Pierwszym instrumentem na którym zaczął grać była guzikówka. Instrument był niemieckiej produkcji, podobny do heligonki. Miał 8 basów i 2 rzędy guzików. Zdobył ją od przyjaciela w dziesiątym roku życia. W tym czasie zaczęła go pociągać muzyka. Z czasem gdy ojciec rozmówcy zauważył, że syn przejawia talent do muzyki to wysłał go na przyuczenie do p. Przybosia - organisty z kościoła w Bukowsku. U niego uczył się gry na pianinie i organach. Pan Hnat wspominał również, że jako dziecko samodzielnie z papieru i kartonu sklepił sobie makietę zabawkową guzikówki. Wszystko było wyklejone, namalowana klawiatura. Co ciekawe po jakimś czasie taką zabawkę udało mu się sprzedać ludziom, którzy kupowali u jego rodziców konia. Zanim trafił do Sanoka to jeszcze jako młodego chłopaka zabierano go na zabawy, aby przygrywał bawiącym się do tańca. Grywał po barach i świetlicach. Sadzali go na stołek, który stał na stole, tak aby było go lepiej słychać. Grywał wówczas zarówno utwory ludowe - lokalne jak i te popularne z polskiej sceny artystycznej. Dominowały jednak w jego repertuarze utwory taneczne. Po tym jak trafił do sanockiej szkoły rodzice sprzedali jego instrument. Niefortunna strata instrumentu zmotywowała do zbierania na swój własny akordeon klawiszowy. Kupił go już jako organista. Pieniądze uzbierał przy pierwszej sprzedaży opłatków bożonarodzeniowych. Po zakupie akordeonu od razu zaczął grywać po zabawach.

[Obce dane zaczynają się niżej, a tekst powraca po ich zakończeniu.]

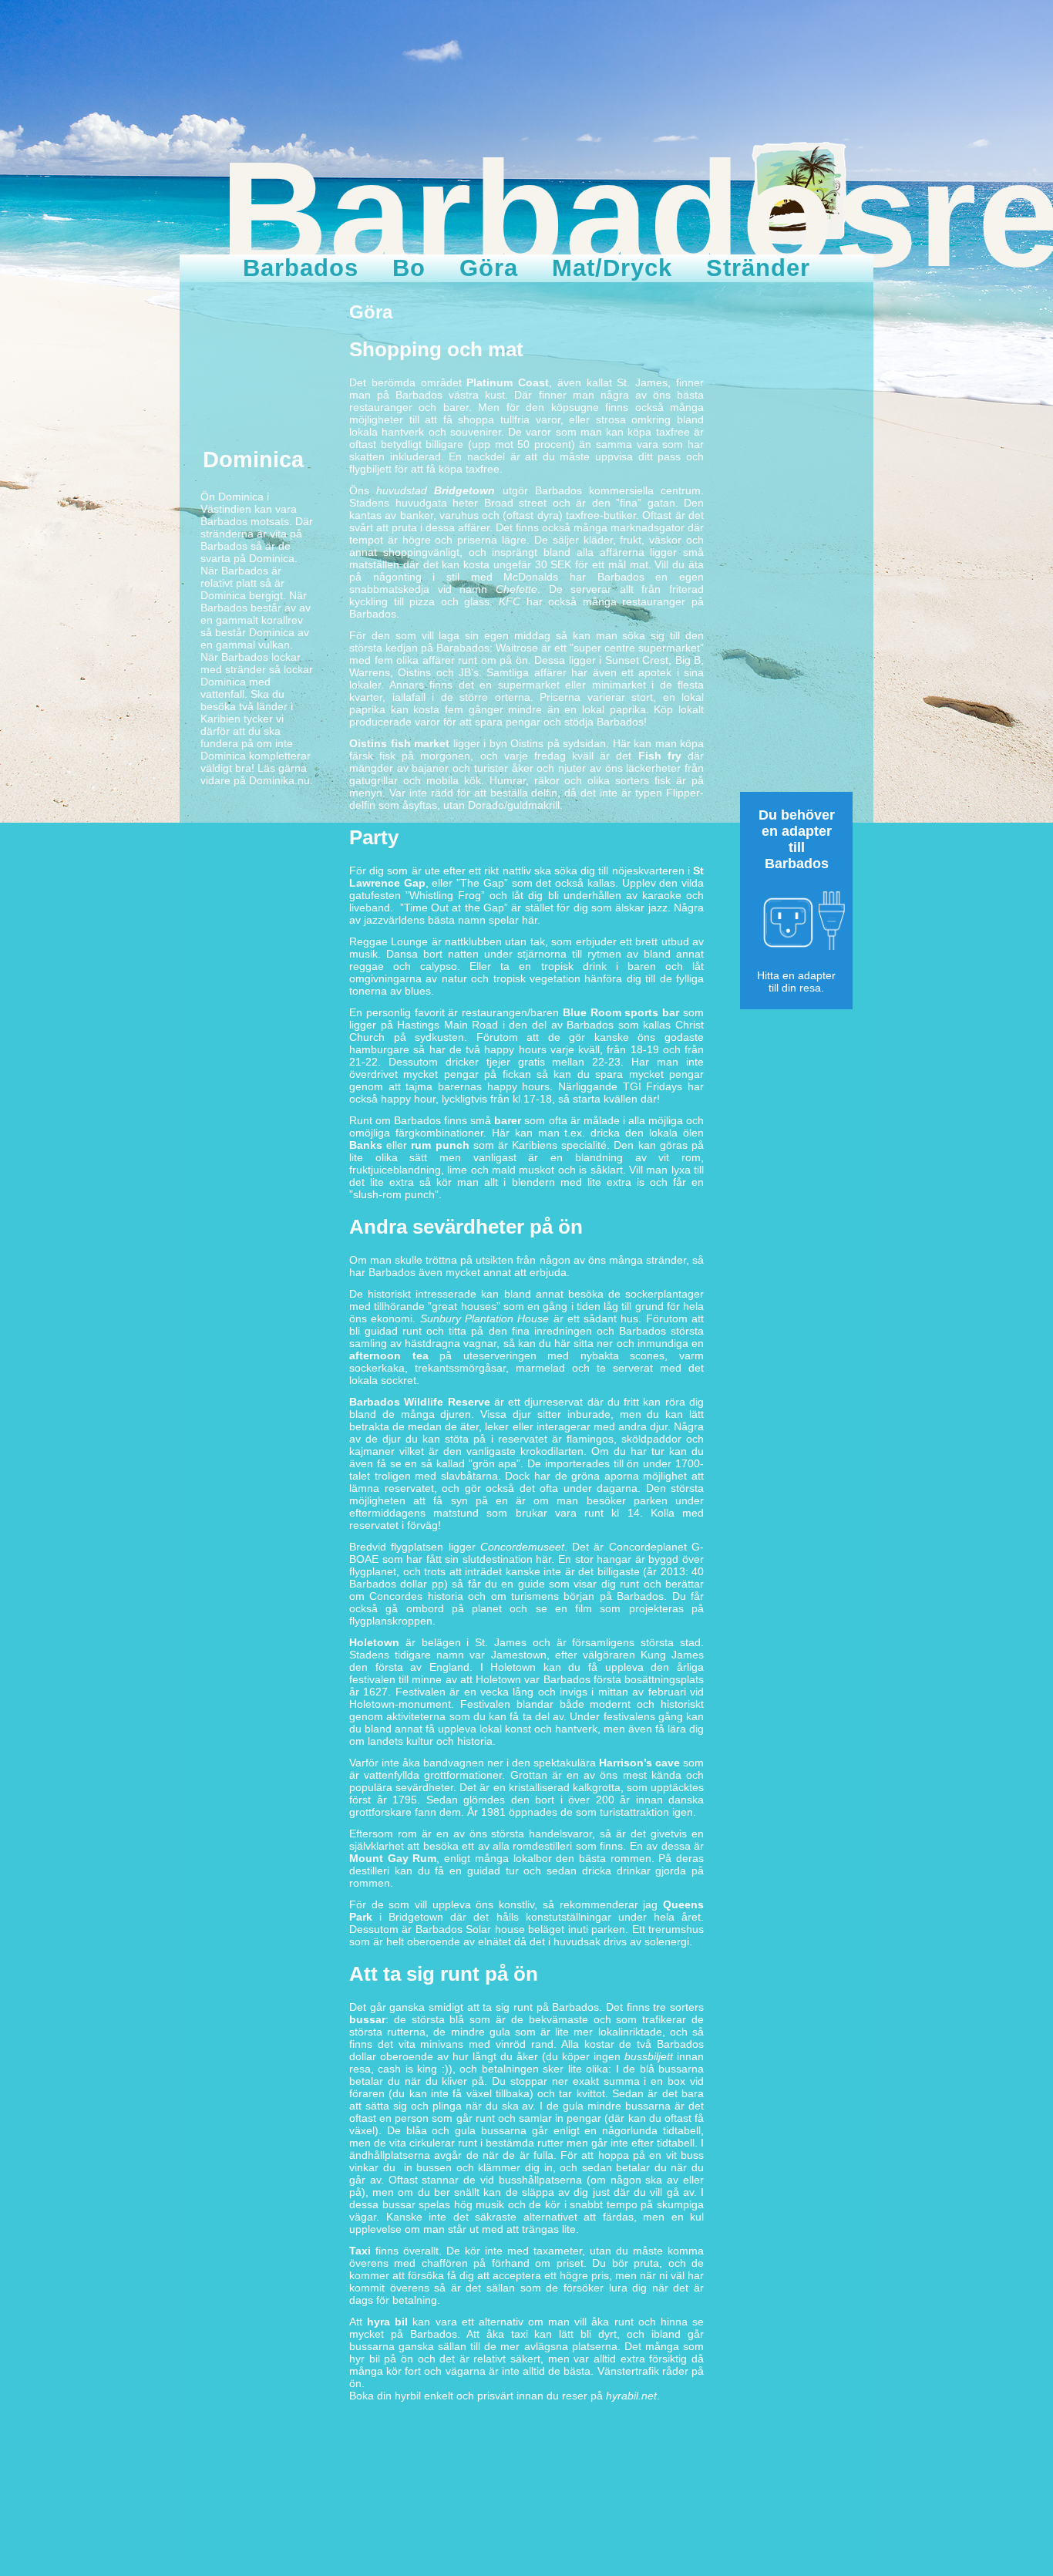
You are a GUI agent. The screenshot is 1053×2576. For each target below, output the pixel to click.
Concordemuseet (522, 1547)
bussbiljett (648, 2056)
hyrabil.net (631, 2395)
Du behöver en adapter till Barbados (797, 839)
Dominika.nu (279, 780)
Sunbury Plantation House (485, 1318)
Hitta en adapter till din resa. (796, 981)
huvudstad (435, 490)
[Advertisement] (796, 534)
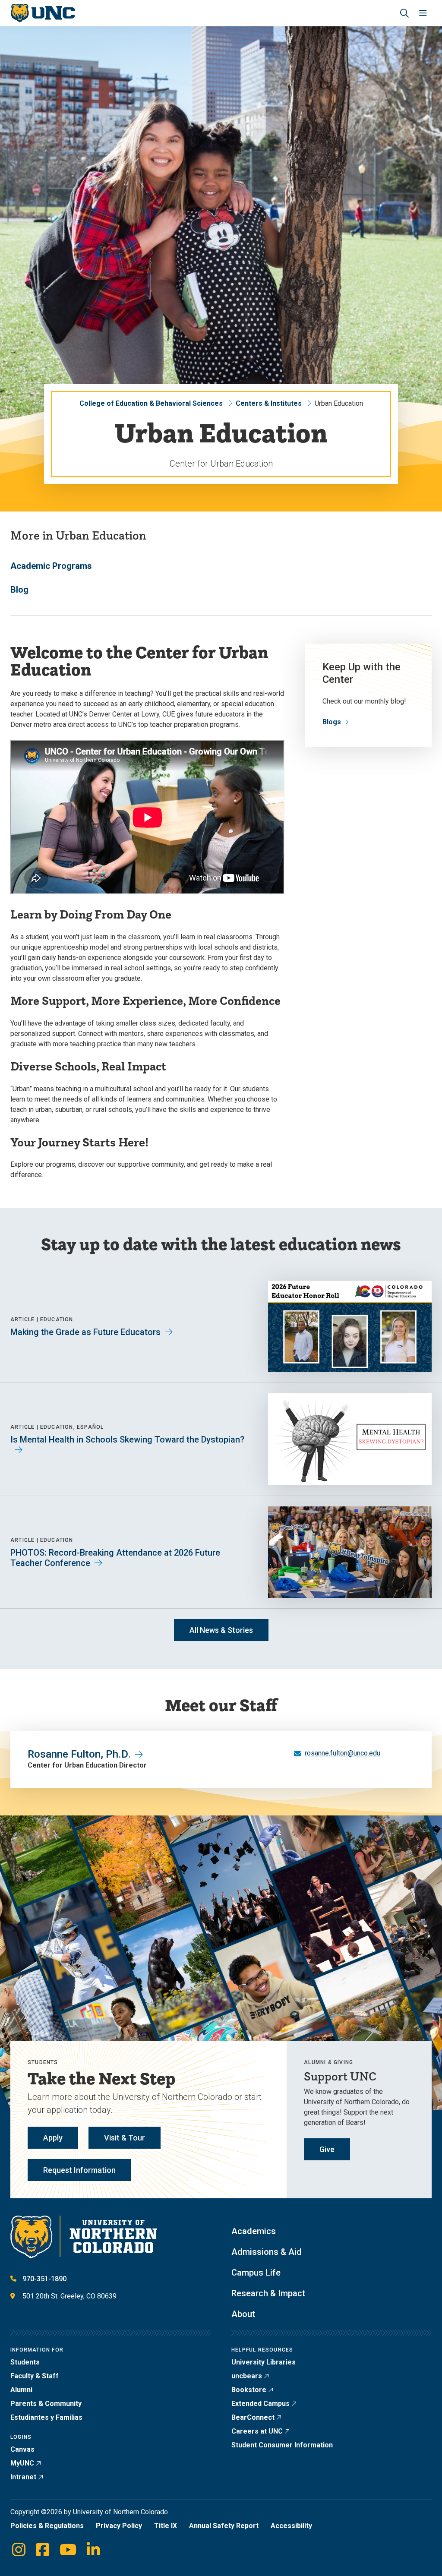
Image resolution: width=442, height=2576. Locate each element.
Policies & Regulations (47, 2526)
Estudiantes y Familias (46, 2417)
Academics (253, 2231)
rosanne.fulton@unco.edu (342, 1753)
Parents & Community (46, 2403)
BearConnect (253, 2417)
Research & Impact (268, 2293)
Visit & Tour (124, 2137)
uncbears (246, 2376)
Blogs (331, 722)
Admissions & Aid (266, 2252)
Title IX (165, 2526)
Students (25, 2362)
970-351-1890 (44, 2279)
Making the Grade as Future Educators (85, 1332)
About (243, 2314)
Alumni (21, 2390)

Ucząc się na organistę nie porzucił grania z Panem Przybosiem. Jak tylko przyjeżdżał do Bukowska to zawsze do niego kierował swe kroki i dalej ćwiczył pod jego okiem. Z czasem zaczął z nim grywać przy okazji różnych uroczystości związanych z dożynkami, 1 Maja, itp. Z czasem z ludźmi z Sanoka stworzyli także zespół weselny z którym grywali po zabawach i weselach. W repertuarze mieli zarówno utwory popularne jak i ludowe. Talent muzyczny być może odziedziczył po ojcu, niestety nie jest tego pewny czy ojciec grał w młodości, gdyż po wojnie wrócił już schorowany i wówczas już na pewno nie grał. Wspominał jednak, że jak był dzieckiem ojciec zbudował mu prymitywne skrzypce z nieporęcznej deski, ale z czterema strunami i smyczkiem. Twierdził, że już wówczas ojciec zauważył u niego talent, gdyż potrafił zagrać jakąś prostą melodię. Wśród rodzeństwa mojego rozmówcy nikt nie przejawiał muzycznej pasji. Graniem zainteresowali się natomiast synowie jednego z jego braci. Jeden z bratanków jest również organistą, drugi kończył szkołę muzyczną i ma zespół muzyczny. Przed zawarciem małżeństwa grywał po weselach i zabawach, później jednak zrezygnował z tego, prawdopodobnie pod naciskiem żony, i grał już tylko w Bukowinianach i w kościele na organach. Żona się bała, że grywanie na zabawach i weselach może się skończyć alkoholizmem męża. Jak podkreślali moi rozmówcy alkoholizm wśród muzykantów nie należał do rzadkości. Pan Hnat najszybciej i najłatwiej nauczył się grać na guzikówce, co ważne, grę na tym instrumencie opanował samodzielnie. Gry na akordeonie nie opanowywał w szkole, stąd jego zdaniem nigdy nie grał na nim do końca dobrze, bo miał problemy z basami, ale gra ta mimo wszystko wystarczała do gry w zespole weselnym jak i w Bukowinianach. Choć nie gra na akordeonie idealnie, to jednak spotkał się ze słowami uznania.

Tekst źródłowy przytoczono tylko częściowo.